**VOTRE TÂCHE**
Rédigez la suite de l'article sur les dauphins échoués en mer Noire, en reprenant juste après sa dernière phrase.

**EXTRAIT CHOISI**
Le président ukrainien Volodymyr Zelensky a dénoncé la poursuite d’un écocide en mer Noire.
Des milliers de dauphins se sont échoués sur ses rives depuis le début de l’invasion russe en Ukraine.Mais d’autres impacts ont également été recensés, notamment sur les bancs de poissons.
Depuis le début de la guerre, la même scène se répète sur les rives de la mer Noire. En Ukraine, mais aussi en Roumanie, en Bulgarie ou en Turquie, un nombre accru de dauphins morts s’échouent sur les plages de ces pays. « Les Russes ont attaqué le 24 février 2022 et le 25, la première série de dauphins communs a été enregistrée sur la côte turque », rapporte ainsi auprès de TF1info le chercheur ukrainien Pavel Gol’din.
Aux côtés de biologistes et chercheurs d’autres pays qui bordent la mer Noire, ce scientifique surveille, au sein de l’Institut de zoologie de Schmalhausen de l’Académie nationale des sciences d’Ukraine, l’évolution de la population de cétacés dans cet écosystème marin.

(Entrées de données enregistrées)
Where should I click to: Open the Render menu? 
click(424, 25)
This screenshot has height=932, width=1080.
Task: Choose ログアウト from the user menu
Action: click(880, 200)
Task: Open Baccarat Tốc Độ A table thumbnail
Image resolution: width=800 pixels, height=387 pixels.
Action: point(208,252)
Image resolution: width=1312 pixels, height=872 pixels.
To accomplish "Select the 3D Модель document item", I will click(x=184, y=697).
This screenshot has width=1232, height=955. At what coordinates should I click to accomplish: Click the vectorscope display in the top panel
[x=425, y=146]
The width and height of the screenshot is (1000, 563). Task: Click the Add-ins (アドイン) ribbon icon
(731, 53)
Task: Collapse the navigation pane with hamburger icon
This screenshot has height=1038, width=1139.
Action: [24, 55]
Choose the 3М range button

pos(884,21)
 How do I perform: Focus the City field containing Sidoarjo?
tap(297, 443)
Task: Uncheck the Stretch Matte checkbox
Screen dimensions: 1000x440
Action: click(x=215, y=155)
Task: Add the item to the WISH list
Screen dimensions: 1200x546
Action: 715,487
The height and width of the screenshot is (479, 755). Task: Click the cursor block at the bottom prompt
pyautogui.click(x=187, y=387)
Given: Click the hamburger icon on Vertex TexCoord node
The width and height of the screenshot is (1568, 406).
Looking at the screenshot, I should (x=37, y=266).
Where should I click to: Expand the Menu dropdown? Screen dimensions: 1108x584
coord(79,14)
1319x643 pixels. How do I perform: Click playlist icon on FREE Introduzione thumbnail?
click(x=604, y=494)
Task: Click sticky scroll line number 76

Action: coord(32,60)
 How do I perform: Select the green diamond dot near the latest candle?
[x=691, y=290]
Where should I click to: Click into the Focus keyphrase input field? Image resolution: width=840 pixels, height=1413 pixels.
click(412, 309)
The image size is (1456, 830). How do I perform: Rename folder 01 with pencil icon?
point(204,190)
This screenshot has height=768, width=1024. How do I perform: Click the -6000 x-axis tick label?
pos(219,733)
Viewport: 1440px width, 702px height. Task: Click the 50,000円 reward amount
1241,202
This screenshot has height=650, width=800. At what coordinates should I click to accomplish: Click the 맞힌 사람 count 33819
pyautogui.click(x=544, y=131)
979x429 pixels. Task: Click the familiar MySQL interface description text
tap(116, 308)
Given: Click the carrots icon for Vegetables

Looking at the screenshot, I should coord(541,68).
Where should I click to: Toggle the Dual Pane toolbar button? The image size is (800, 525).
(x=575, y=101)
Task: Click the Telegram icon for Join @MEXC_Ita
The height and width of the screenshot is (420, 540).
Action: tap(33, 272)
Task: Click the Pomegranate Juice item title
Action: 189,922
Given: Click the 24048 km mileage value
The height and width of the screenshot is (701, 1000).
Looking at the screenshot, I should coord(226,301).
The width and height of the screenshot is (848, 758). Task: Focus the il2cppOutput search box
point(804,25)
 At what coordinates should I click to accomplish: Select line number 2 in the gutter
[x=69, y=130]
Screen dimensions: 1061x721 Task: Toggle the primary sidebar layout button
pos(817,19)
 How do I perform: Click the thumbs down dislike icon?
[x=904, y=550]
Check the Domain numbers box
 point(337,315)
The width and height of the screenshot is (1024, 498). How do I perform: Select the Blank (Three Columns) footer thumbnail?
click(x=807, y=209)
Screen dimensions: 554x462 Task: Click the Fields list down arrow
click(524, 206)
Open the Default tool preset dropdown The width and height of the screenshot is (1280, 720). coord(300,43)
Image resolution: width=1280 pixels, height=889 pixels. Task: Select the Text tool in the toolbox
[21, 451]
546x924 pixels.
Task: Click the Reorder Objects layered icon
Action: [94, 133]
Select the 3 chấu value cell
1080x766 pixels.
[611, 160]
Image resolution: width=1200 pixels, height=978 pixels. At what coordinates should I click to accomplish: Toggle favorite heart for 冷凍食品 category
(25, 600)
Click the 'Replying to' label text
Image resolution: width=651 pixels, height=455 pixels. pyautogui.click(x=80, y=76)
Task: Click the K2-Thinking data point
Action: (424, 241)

**RÉPONSE PROPOSÉE**
50.000 dauphins tués depuis le début de la guerre
Alors que cette espèce était déjà menacée dans un environnement fragilisé avant la guerre par la pollution, les marées noires, le trafic maritime et la pêche, le conflit et l’activité militaire marine ont accru son dépérissement. Car la mer Noire est le théâtre d’opération militaire à part entière depuis le début du conflit, Russes comme Ukrainiens s’affrontant aussi en mer. La flotte maritime russe et la présence de sous-marins notamment exerceraient une importante pression sur cet environnement marin.
D’après Ivan Roussev, directeur scientifique du parc national des Lagunes de Touzly, ce seraient 50.000 dauphins qui seraient morts à cause de la guerre, et 2500 cadavres auraient été répertoriés dans la région d’Odessa, en Crimée annexée, en Bulgarie, en Turquie et en Roumanie. Cela représenterait 20% de la population de ce cétacé en mer Noire, qui comptait 250.000 individus en 2020.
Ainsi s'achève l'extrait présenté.